(Brief):
Reproduce the records verbatim, starting at the line that contains "Locate an element on the screen. The" and continuing through the end of the records. Leave the pictures out of your output.

[Data entries]
···
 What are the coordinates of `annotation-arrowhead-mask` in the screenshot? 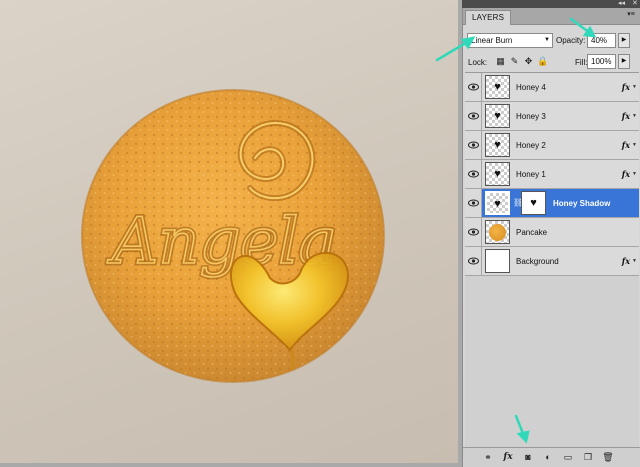 It's located at (523, 437).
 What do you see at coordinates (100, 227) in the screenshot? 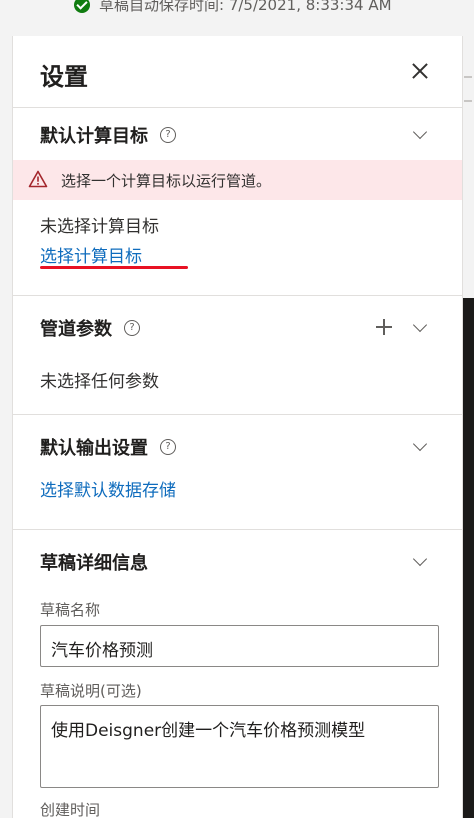
I see `compute-status: 未选择计算目标` at bounding box center [100, 227].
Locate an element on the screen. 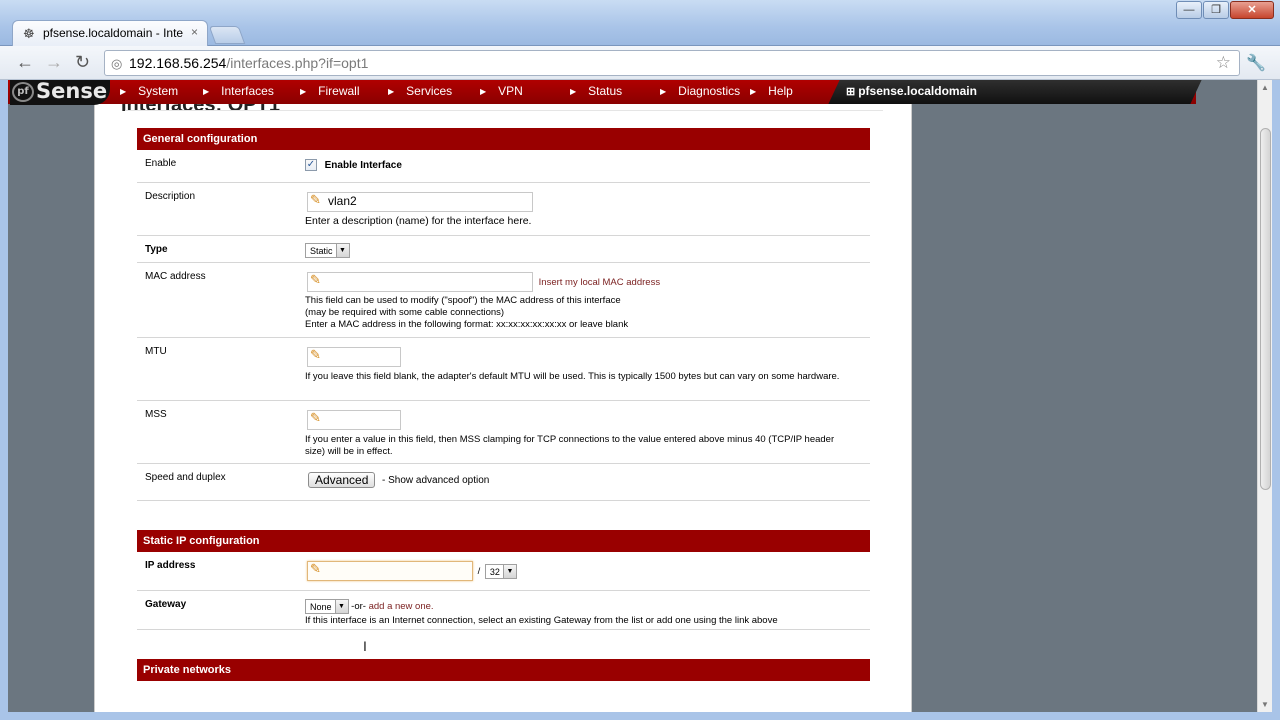 The image size is (1280, 720). menu-services: ▶ Services is located at coordinates (420, 91).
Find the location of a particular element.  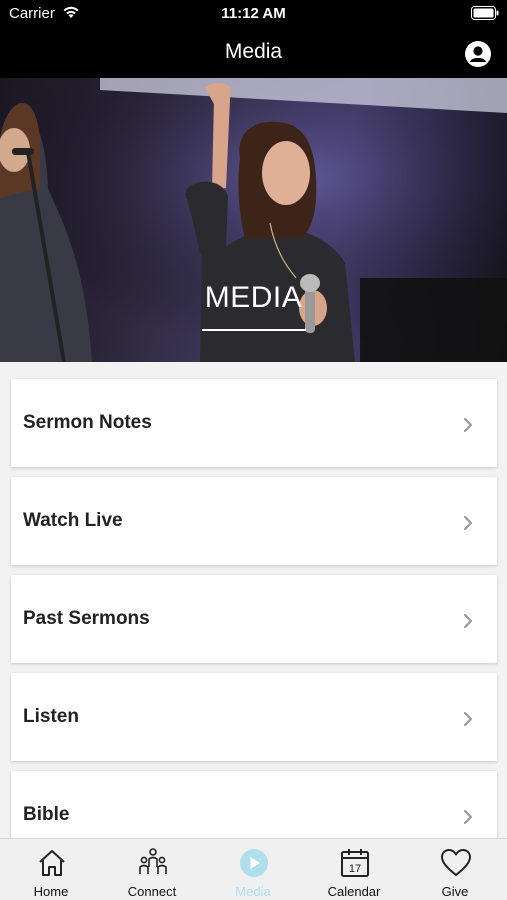

tab-media: Media is located at coordinates (253, 870).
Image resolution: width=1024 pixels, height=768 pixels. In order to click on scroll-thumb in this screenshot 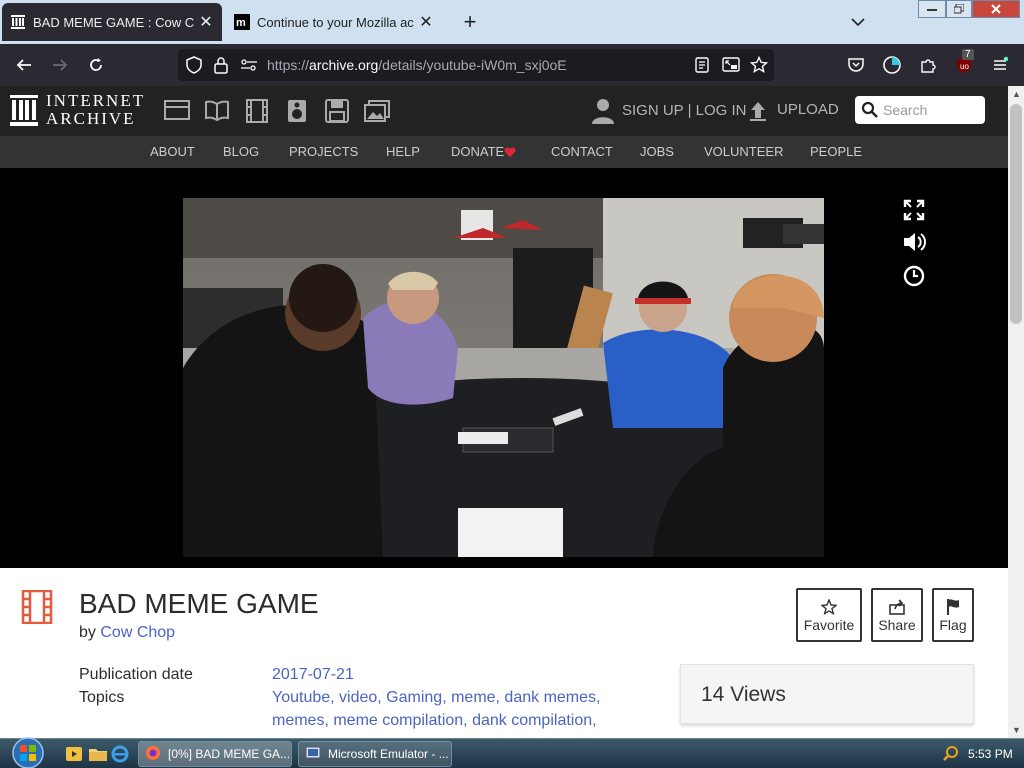, I will do `click(1016, 214)`.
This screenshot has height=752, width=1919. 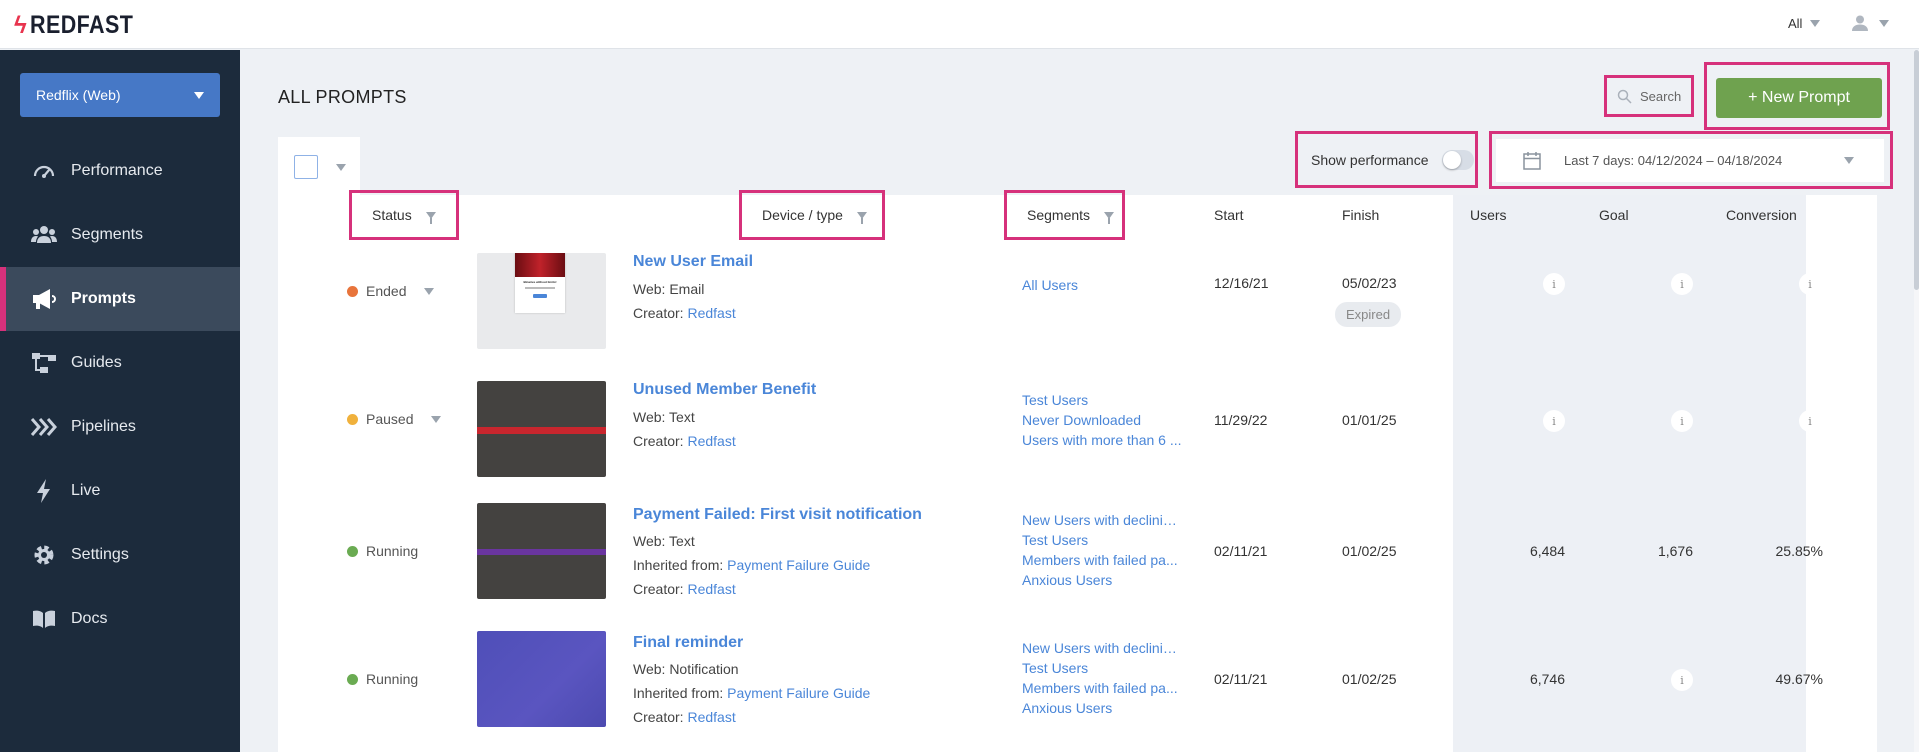 I want to click on segment-link: Never Downloaded, so click(x=1102, y=420).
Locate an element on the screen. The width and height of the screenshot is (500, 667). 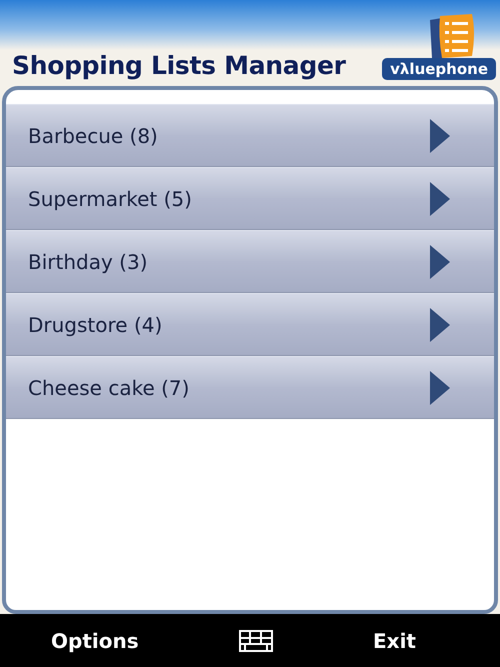
keyboard-icon is located at coordinates (256, 641).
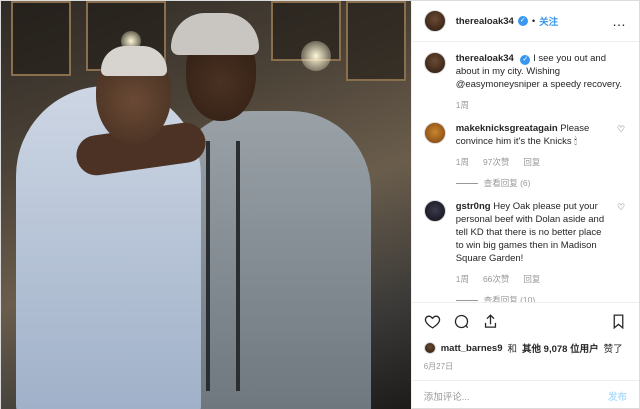 This screenshot has width=640, height=409. I want to click on post-comment-button: 发布, so click(618, 396).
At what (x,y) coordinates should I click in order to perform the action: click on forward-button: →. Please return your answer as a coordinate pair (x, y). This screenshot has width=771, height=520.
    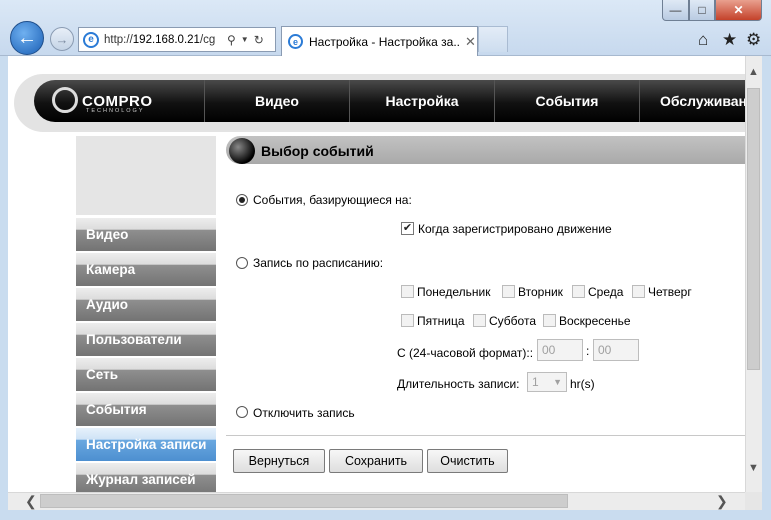
    Looking at the image, I should click on (62, 39).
···
(Response area):
Locate an element on the screen. The width and height of the screenshot is (500, 667). 
keyboard-icon is located at coordinates (256, 641).
 This screenshot has width=640, height=409. I want to click on post-comment-button: 发布, so click(618, 396).
At what (x,y) coordinates should I click in order to perform the action: click on forward-button: →. Please return your answer as a coordinate pair (x, y). This screenshot has width=771, height=520.
    Looking at the image, I should click on (62, 39).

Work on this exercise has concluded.